A lot of restaurant folks had a good laugh this week. There were advertisements in a couple of local papers trumpeting the 25th anniversary of East Hampton Point, the venerable waterfront dining deck in northern East Hampton, and a $25 steak offering in celebration.
Those of us who were there, either as employees or observers, that manic first summer, remember when Drew Nieporent and his crew from Montrachet and Tribeca Grill brought an army of restaurant talent, in band-collared white button-ups eastward, to open the biggest and most visually stunning dining room the Hamptons have ever seen. (Montauk, and the breathtaking dining room at Gurney’s, were not the Hamptons back then like they are now.)
We remember assistant manager Richie Notar, now of Nobu and Howard Stern fame, affectionately being dubbed “Richie No-Clue.” We remember Drew—the rotund restaurateur who was once on a magazine cover with Ronald McDonald mulling which of the two was the most powerful restaurant frontman in America—getting slugged in the jaw by a customer unhappy with the table at which he was to be seated and Drew’s dismissive response to his protestations. We remember Bennett Breen. We remember why Lynn McNamara was the only one allowed to wear shorts. We remember Gerry Hayden’s vegetable tart and Chad Vanderslice’s mixed berry shortcake. We remember the Slater Waiter and Beavis and Butthead and we remember Squirrel, and its many, many crashes and the many, many customers who stormed out angrily—that was sort of the thing to do in those days—because the food, or their drinks or their bill or all of the above took too long to come.

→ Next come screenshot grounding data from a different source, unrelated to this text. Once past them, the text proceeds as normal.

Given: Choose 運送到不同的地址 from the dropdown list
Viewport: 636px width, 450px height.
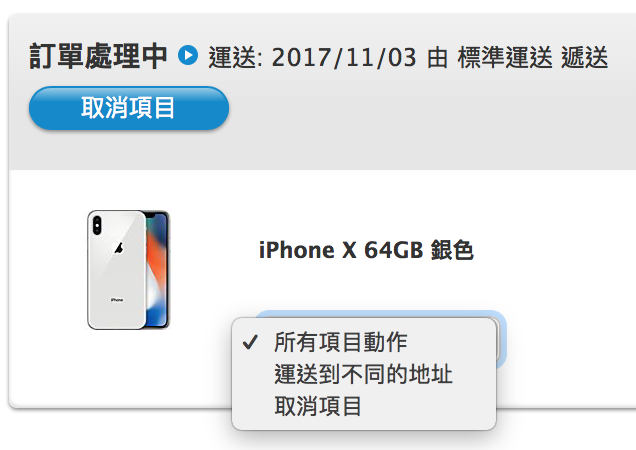Looking at the screenshot, I should tap(364, 374).
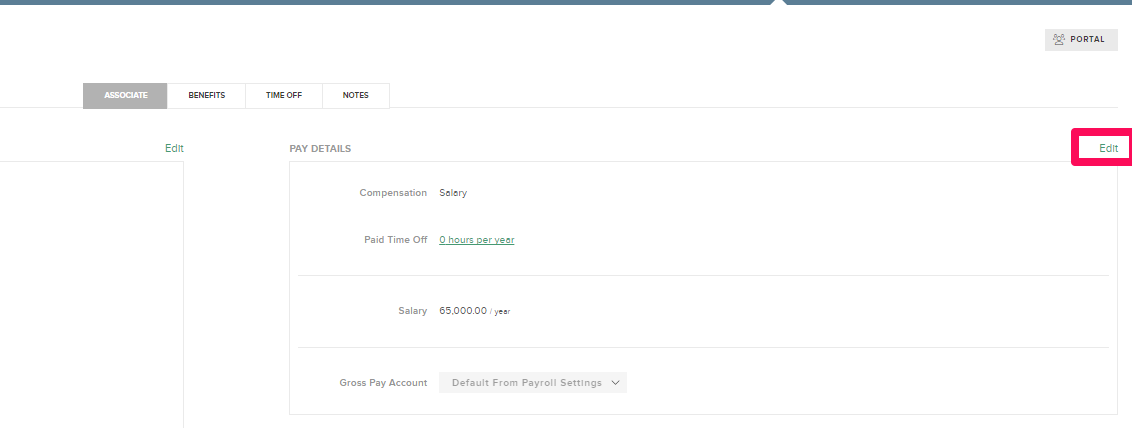
Task: Click the PAY DETAILS heading
Action: [320, 149]
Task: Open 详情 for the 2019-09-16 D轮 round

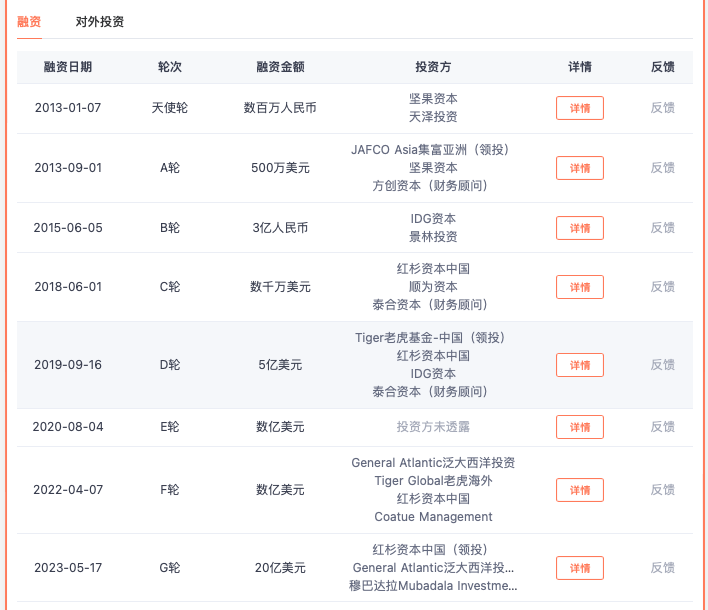Action: (579, 365)
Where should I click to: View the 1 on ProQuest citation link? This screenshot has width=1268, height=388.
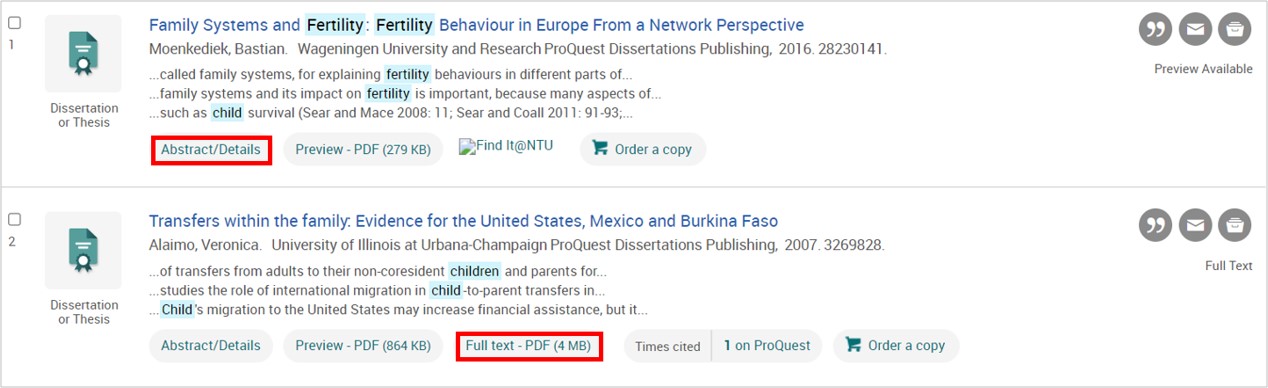767,346
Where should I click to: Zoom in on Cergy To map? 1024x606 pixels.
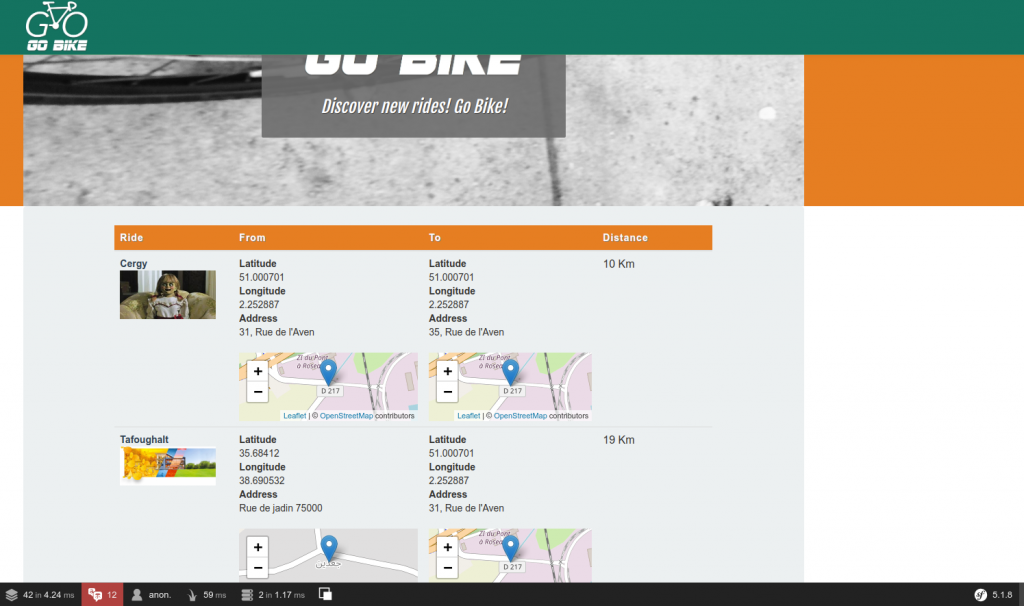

We also remember that it was ... [clears throat] ... 1993.
Dozens of the people who were there that year, or worked there in the ensuing seasons, celebrated the 20th anniversary in 2013, even though that was technically the restaurant’s 21st summer in business. But however anniversaries are supposed to be counted, it’s either the 23rd or 24th anniversary this year, not the 25th. So, I think you should all go in and order the steak special and demand to be charged $23.
It’s ironic that EHP was on OTM’s mind this week, because it was on those floors that I learned the skills of finer service.
One of those skills—or habits, actually—that was scolded, beaten or drilled into us, has been something I’ve noticed over and over the last couple years is lost on the staff of too many “fine” restaurants. It didn’t even make the infamous list of 100 points of service a New York Times columnist crowed about several years ago.
It is a simple one, with little impact on the actual service an individual waiter gives to one of his or her tables, but an indicator of the proper sort of approach to fine dining that is needed to actually provide that service on the whole.
Managers, take note, and think about whether you’ve pointed this out to your staff, or do it yourself: Any staff member, be they manager, hostess, waiter, runner or busboy; no matter the hurry they are in; no matter how heavy the stack of plates they are carrying is; no matter how angry one of their tables is that lemons were not brought with their ice water; the staff member must always halt and stand to the side if they meet a customer walking toward them in one of the travel lanes between tables. And they should smile and say something along the lines of “Pardon me. Please...” and gesture for the customer to pass with a sweep of the hand or nod of the head. Don’t forget to smile. The fact that you are in the weeds, or in pain or angry at your boyfriend, is of no import or concern to the customer.
It’s funny how being trained in such ways works. To this day, I do this completely instinctively—so much so that I find myself getting out of the way of the restaurant staff when I meet them.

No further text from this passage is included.